EXERCISE:
Nothing but the records themselves, exactly as written, should appear in the reply; leave out the pictures.

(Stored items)

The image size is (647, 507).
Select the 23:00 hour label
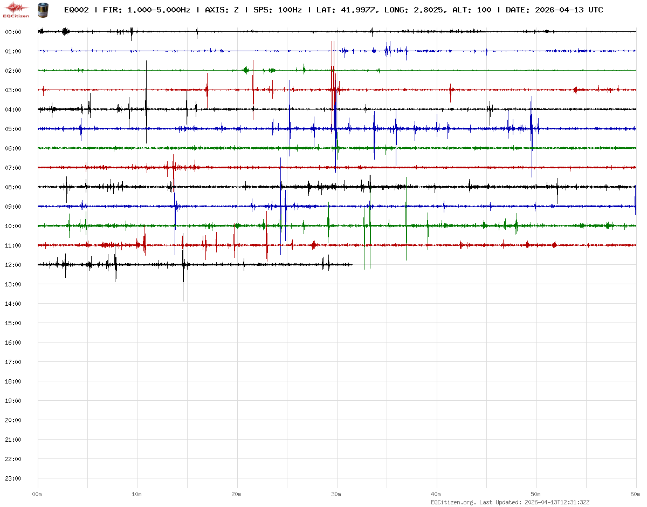tap(13, 478)
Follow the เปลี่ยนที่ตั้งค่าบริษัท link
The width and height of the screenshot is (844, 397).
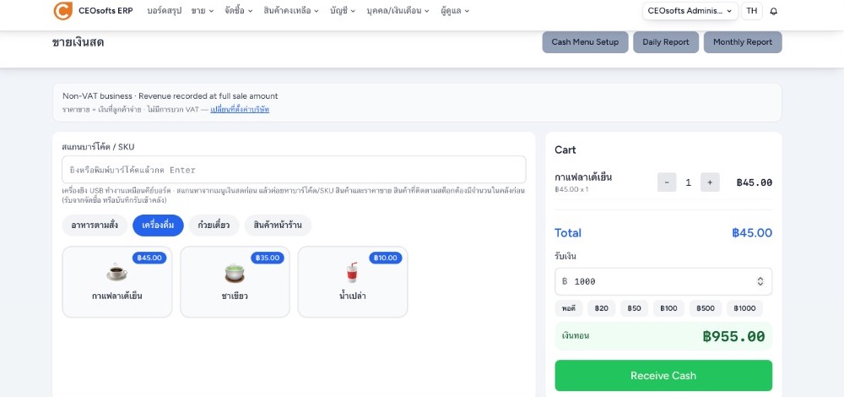[x=240, y=109]
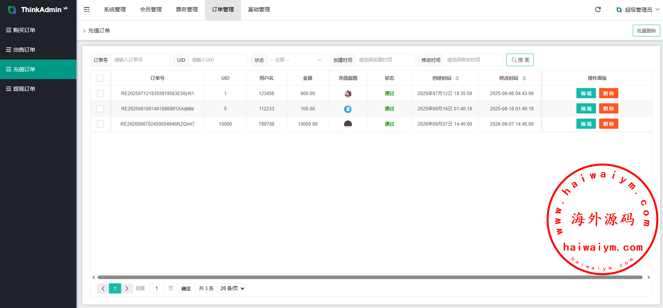
Task: Check the row for UID 10008
Action: click(x=100, y=124)

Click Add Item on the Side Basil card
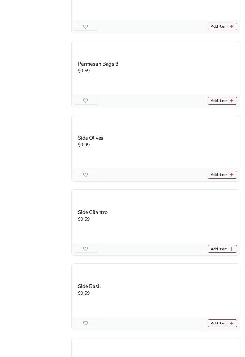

WORKED SOLUTION:
The image size is (647, 507).
Select the 23:00 hour label
tap(13, 478)
Follow the เปลี่ยนที่ตั้งค่าบริษัท link
The width and height of the screenshot is (844, 397).
[x=240, y=109]
Task: Check the row for UID 10008
Action: click(x=100, y=124)

Click Add Item on the Side Basil card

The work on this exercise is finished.